(Dataset entries)
==*==
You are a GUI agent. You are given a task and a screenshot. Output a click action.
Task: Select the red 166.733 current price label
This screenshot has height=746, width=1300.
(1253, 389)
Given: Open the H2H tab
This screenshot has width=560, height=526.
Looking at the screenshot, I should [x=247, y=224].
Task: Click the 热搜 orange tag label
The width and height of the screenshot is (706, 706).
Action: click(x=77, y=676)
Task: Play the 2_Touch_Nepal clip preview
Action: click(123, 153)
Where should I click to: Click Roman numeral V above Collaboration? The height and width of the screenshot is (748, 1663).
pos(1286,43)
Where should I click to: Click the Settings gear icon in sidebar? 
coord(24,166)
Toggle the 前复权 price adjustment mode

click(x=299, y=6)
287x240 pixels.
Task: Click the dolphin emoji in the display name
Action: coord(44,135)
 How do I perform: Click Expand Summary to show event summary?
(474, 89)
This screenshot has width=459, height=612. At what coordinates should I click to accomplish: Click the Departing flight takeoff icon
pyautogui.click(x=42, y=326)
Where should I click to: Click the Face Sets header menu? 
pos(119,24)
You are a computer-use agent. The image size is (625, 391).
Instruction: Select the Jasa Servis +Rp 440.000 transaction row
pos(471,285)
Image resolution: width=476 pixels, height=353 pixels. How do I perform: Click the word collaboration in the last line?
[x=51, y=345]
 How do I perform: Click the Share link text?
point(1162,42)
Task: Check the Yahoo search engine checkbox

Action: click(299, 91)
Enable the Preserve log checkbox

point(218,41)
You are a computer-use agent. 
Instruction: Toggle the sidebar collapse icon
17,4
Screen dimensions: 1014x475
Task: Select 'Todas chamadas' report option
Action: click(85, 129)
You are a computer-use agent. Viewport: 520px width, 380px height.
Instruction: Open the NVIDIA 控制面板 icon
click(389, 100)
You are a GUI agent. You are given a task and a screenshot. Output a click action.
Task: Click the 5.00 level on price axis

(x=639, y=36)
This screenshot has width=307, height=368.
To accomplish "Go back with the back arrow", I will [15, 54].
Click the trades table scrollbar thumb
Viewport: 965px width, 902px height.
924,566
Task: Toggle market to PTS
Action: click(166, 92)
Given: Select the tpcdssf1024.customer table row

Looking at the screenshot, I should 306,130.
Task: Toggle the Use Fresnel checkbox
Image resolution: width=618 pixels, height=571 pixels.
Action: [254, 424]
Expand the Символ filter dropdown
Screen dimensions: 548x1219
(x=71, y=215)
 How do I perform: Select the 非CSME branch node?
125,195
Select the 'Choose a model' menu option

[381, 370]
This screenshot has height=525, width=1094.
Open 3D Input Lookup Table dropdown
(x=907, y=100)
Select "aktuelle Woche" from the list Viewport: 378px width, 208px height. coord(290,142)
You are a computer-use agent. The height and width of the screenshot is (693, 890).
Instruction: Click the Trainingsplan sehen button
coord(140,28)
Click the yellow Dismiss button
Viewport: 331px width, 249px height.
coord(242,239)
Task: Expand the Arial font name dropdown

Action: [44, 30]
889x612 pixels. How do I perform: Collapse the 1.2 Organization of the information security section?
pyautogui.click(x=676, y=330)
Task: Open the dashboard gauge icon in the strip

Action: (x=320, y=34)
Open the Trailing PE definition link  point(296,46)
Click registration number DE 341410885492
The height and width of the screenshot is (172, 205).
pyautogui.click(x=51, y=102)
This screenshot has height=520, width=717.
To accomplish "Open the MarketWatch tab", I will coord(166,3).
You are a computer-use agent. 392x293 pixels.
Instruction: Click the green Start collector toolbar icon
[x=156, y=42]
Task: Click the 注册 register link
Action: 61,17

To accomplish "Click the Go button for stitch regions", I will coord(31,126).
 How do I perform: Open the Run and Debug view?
==*==
• ACTIVITY
Every line above that includes the word "will" must appear in the answer.

• RESULT BELOW
To accomplish "Go back with the back arrow", I will [15, 54].
To accomplish "Open the MarketWatch tab", I will coord(166,3).
To accomplish "Click the Go button for stitch regions", I will coord(31,126).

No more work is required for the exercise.